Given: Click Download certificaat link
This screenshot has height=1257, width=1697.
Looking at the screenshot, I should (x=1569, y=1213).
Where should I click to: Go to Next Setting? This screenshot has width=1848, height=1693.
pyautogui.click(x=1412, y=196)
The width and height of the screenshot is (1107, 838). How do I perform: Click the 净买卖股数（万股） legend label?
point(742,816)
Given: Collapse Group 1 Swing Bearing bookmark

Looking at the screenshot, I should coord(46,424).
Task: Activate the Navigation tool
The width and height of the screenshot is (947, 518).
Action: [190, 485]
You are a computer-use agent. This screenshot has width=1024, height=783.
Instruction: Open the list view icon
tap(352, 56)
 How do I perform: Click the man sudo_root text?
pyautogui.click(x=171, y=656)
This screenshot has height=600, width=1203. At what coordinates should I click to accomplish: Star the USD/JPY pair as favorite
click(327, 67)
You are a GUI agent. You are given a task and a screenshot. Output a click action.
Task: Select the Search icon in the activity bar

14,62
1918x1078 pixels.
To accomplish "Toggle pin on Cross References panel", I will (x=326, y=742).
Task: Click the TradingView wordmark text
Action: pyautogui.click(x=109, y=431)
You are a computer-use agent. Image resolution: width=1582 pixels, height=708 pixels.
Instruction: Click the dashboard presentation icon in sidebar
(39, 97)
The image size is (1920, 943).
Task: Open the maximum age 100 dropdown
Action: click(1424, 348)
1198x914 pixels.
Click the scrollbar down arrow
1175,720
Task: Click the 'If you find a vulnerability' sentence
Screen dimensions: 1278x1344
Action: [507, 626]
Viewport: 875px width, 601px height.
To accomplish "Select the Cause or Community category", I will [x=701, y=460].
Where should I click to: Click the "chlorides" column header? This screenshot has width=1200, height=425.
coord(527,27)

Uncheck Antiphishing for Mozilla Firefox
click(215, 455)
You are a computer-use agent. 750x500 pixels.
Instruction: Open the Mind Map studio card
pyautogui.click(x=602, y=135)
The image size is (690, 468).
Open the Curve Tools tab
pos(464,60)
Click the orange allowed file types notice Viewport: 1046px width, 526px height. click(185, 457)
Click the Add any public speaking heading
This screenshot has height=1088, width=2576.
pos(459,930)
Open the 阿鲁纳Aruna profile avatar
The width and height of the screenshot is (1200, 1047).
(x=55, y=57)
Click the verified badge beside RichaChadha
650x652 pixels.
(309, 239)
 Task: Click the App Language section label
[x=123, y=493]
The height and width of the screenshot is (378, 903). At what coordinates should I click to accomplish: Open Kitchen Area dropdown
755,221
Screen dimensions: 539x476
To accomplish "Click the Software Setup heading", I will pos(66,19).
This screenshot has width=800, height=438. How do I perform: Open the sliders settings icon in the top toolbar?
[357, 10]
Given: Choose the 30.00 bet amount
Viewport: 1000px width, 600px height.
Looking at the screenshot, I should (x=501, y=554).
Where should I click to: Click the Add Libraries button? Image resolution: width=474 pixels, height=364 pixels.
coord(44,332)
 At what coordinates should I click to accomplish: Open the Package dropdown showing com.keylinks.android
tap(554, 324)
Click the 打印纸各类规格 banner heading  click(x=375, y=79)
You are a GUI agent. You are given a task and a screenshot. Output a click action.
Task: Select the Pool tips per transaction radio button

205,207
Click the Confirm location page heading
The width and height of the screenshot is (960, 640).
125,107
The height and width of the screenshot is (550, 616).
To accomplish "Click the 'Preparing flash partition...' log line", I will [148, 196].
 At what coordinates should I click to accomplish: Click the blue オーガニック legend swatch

ACTION ITEM: Write each record out again exactly.

SOLUTION TO THE PROBLEM:
Given: Click Download certificaat link
This screenshot has height=1257, width=1697.
Looking at the screenshot, I should (x=1569, y=1213).
Where should I click to: Go to Next Setting? This screenshot has width=1848, height=1693.
pyautogui.click(x=1412, y=196)
The width and height of the screenshot is (1107, 838). How do I perform: Click the 净买卖股数（万股） legend label?
point(742,816)
Given: Collapse Group 1 Swing Bearing bookmark

Looking at the screenshot, I should coord(46,424).
Task: Activate the Navigation tool
The width and height of the screenshot is (947, 518).
Action: [190, 485]
You are a computer-use agent. This screenshot has width=1024, height=783.
Instruction: Open the list view icon
tap(352, 56)
 How do I perform: Click the man sudo_root text?
pyautogui.click(x=171, y=656)
This screenshot has height=600, width=1203. At what coordinates should I click to accomplish: Star the USD/JPY pair as favorite
click(327, 67)
You are a GUI agent. You are given a task and a screenshot. Output a click action.
Task: Select the Search icon in the activity bar

14,62
1918x1078 pixels.
To accomplish "Toggle pin on Cross References panel", I will (x=326, y=742).
Task: Click the TradingView wordmark text
Action: pyautogui.click(x=109, y=431)
You are a computer-use agent. Image resolution: width=1582 pixels, height=708 pixels.
Instruction: Click the dashboard presentation icon in sidebar
(39, 97)
The image size is (1920, 943).
Task: Open the maximum age 100 dropdown
Action: click(1424, 348)
1198x914 pixels.
Click the scrollbar down arrow
1175,720
Task: Click the 'If you find a vulnerability' sentence
Screen dimensions: 1278x1344
Action: [507, 626]
Viewport: 875px width, 601px height.
To accomplish "Select the Cause or Community category", I will [x=701, y=460].
Where should I click to: Click the "chlorides" column header? This screenshot has width=1200, height=425.
coord(527,27)

Uncheck Antiphishing for Mozilla Firefox
click(215, 455)
You are a computer-use agent. 750x500 pixels.
Instruction: Open the Mind Map studio card
pyautogui.click(x=602, y=135)
The image size is (690, 468).
Open the Curve Tools tab
pos(464,60)
Click the orange allowed file types notice Viewport: 1046px width, 526px height. click(185, 457)
Click the Add any public speaking heading
This screenshot has height=1088, width=2576.
pos(459,930)
Open the 阿鲁纳Aruna profile avatar
The width and height of the screenshot is (1200, 1047).
(x=55, y=57)
Click the verified badge beside RichaChadha
650x652 pixels.
(309, 239)
 Task: Click the App Language section label
[x=123, y=493]
The height and width of the screenshot is (378, 903). At what coordinates should I click to accomplish: Open Kitchen Area dropdown
755,221
Screen dimensions: 539x476
To accomplish "Click the Software Setup heading", I will pos(66,19).
This screenshot has width=800, height=438. How do I perform: Open the sliders settings icon in the top toolbar?
[357, 10]
Given: Choose the 30.00 bet amount
Viewport: 1000px width, 600px height.
Looking at the screenshot, I should (x=501, y=554).
Where should I click to: Click the Add Libraries button? Image resolution: width=474 pixels, height=364 pixels.
coord(44,332)
 At what coordinates should I click to accomplish: Open the Package dropdown showing com.keylinks.android
tap(554, 324)
Click the 打印纸各类规格 banner heading  click(x=375, y=79)
You are a GUI agent. You are given a task and a screenshot. Output a click action.
Task: Select the Pool tips per transaction radio button

205,207
Click the Confirm location page heading
The width and height of the screenshot is (960, 640).
125,107
The height and width of the screenshot is (550, 616).
To accomplish "Click the 'Preparing flash partition...' log line", I will [148, 196].
 At what coordinates should I click to accomplish: Click the blue オーガニック legend swatch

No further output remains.